As national unemployment hits a 50-year low, the St. Louis region is keeping pace, with the St. Louis Regional Chamber reporting just 3.6% unemployment in its latest update. This exceptional progress is certainly something to celebrate, but it masks a serious problem lurking in the background: the lack of skilled workers to fill the jobs that will help secure our future.
Companies are increasingly implementing automation and digital transformation strategies to help optimize operations, enhance production and protect safety. Advances in automation are helping companies realize unprecedented improvements in performance and are key to helping our economy — on both a local and national level — grow.
Automation is creating incredible opportunities — and we need a workforce that can keep up. The jobs of the future, particularly within manufacturing industries, will need skilled workers with a deep foundation in science, technology, engineering and math (STEM) to make sense of the data derived from automation technologies.

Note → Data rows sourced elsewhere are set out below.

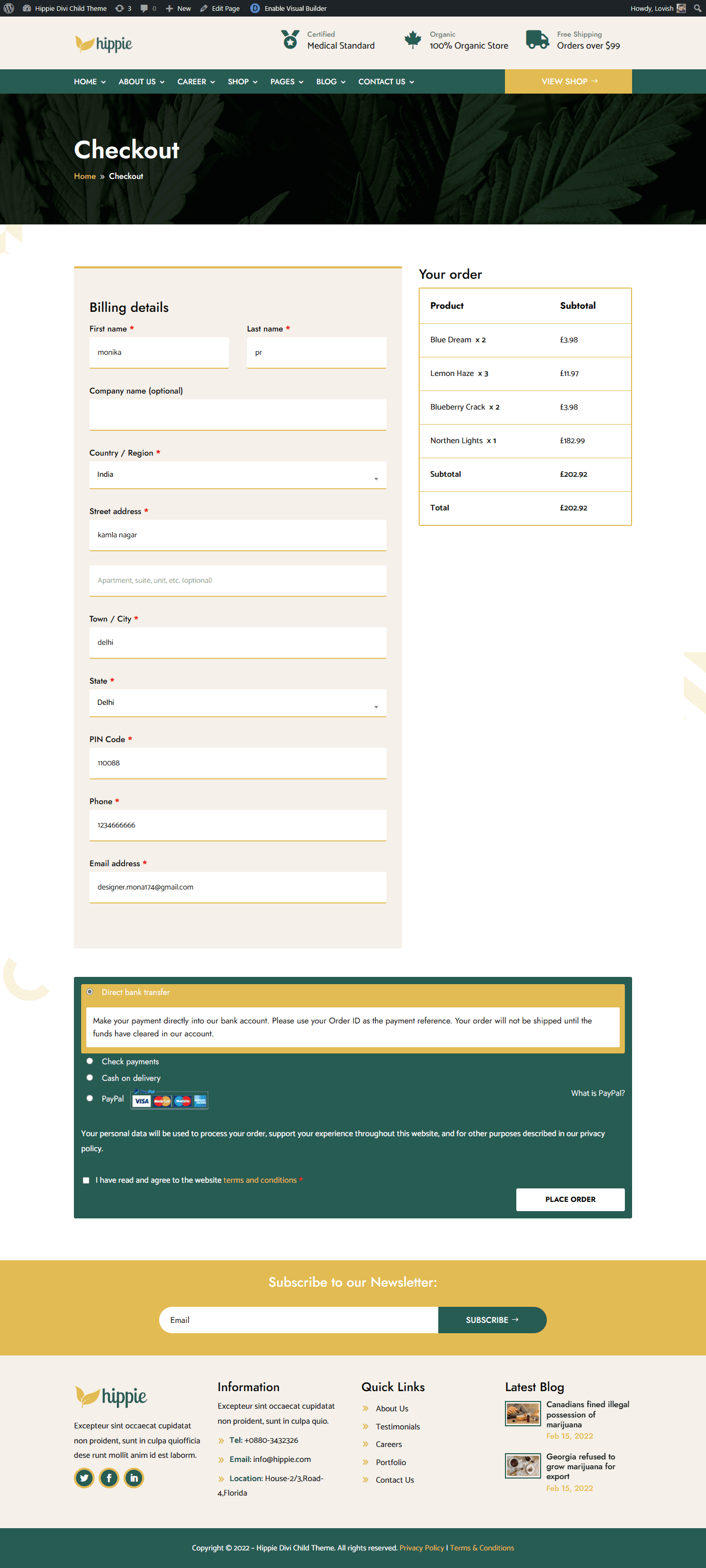The width and height of the screenshot is (706, 1568).
Task: Click the Twitter icon in footer
Action: point(84,1477)
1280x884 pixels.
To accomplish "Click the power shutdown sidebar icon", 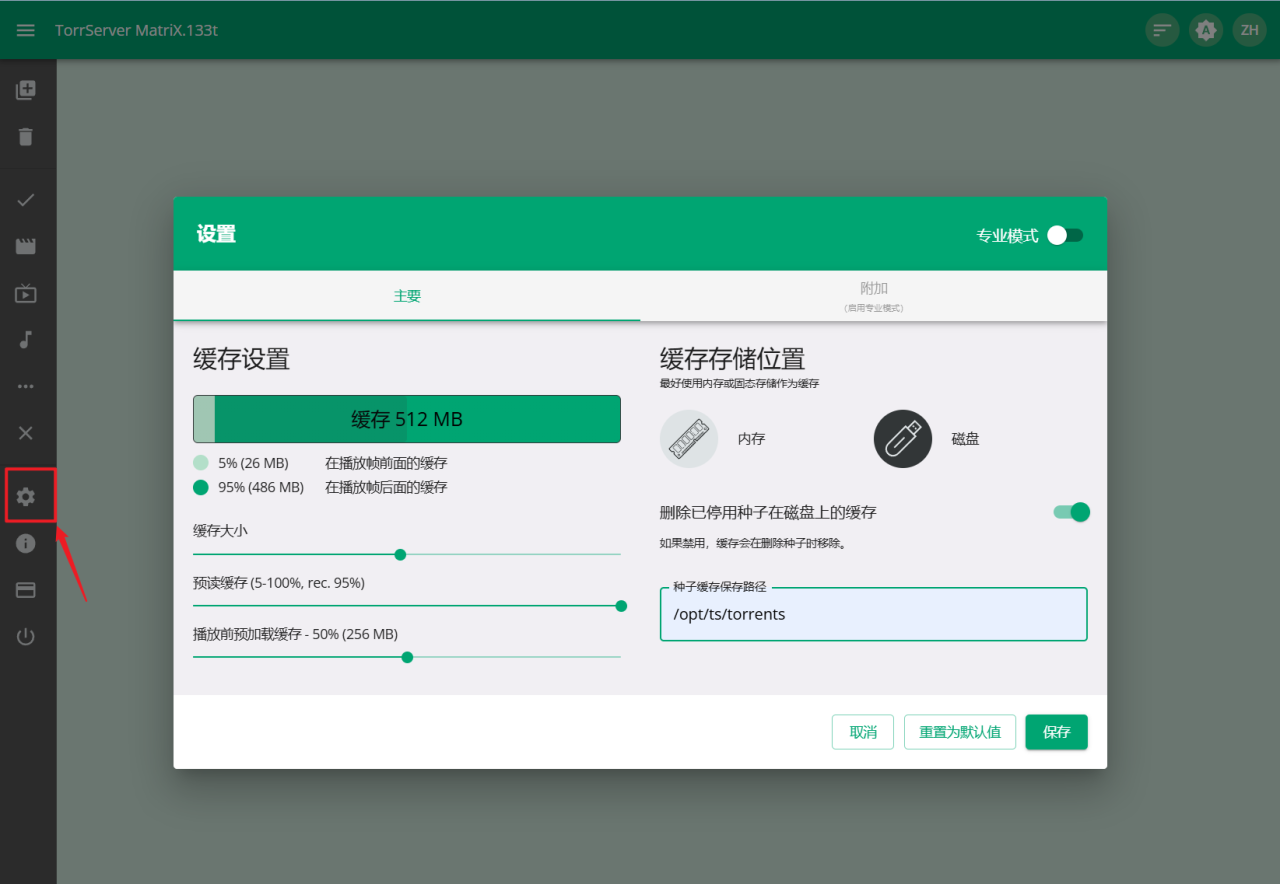I will coord(26,637).
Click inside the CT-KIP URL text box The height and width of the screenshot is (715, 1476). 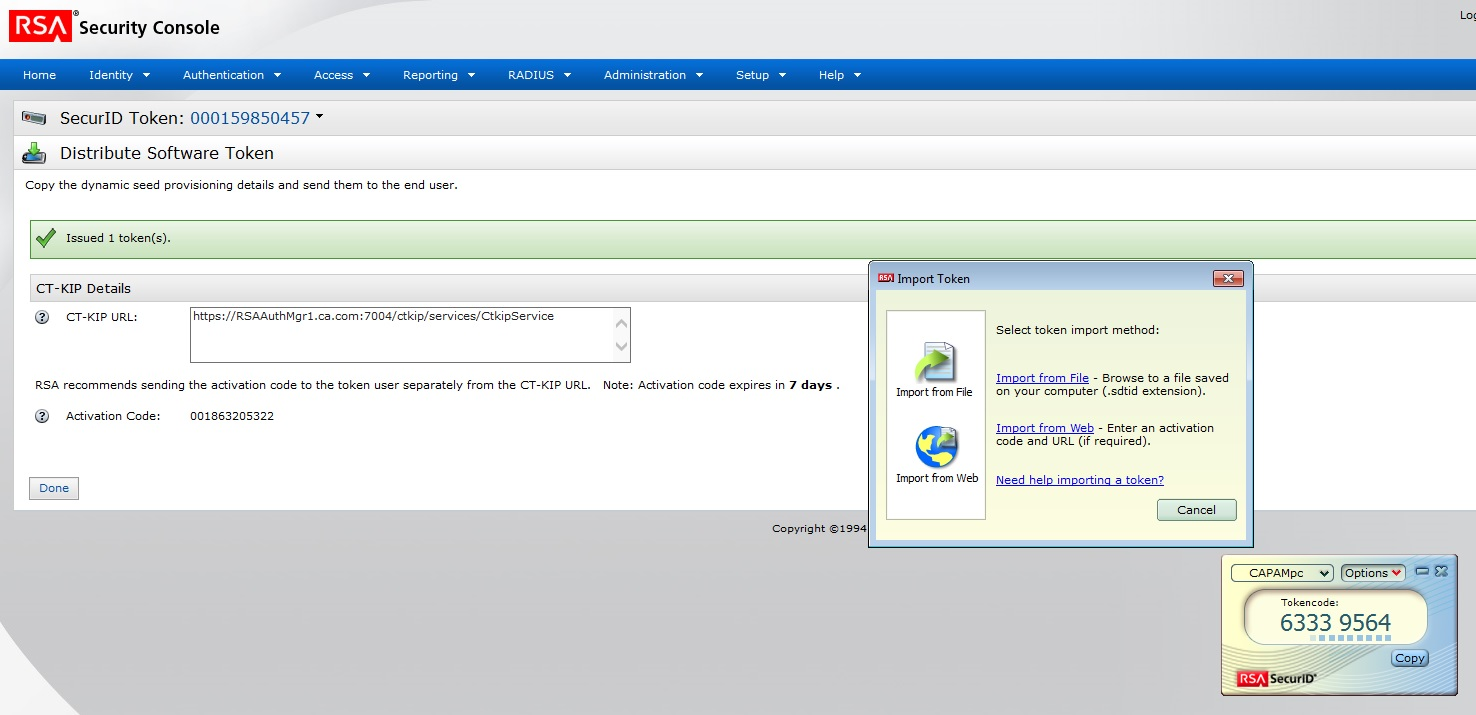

These new, digitally augmented roles are strong career options — but they’re the ones that may go unfilled if we don’t change our trajectory. About 10,000 baby boomers reach retirement age every day and, while the STEM pipeline is expanding, it’s not broad enough.
The National Association of Manufacturers predicts that as many as 2 million manufacturing jobs will sit vacant over the next decade because of the widening skills gap. This problem has consequences beyond manufacturing: The 2018 manufacturing skills-gap study from Deloitte and The Manufacturing Institute found the skills shortage could threaten $454 billion of manufacturing gross domestic product by 2028.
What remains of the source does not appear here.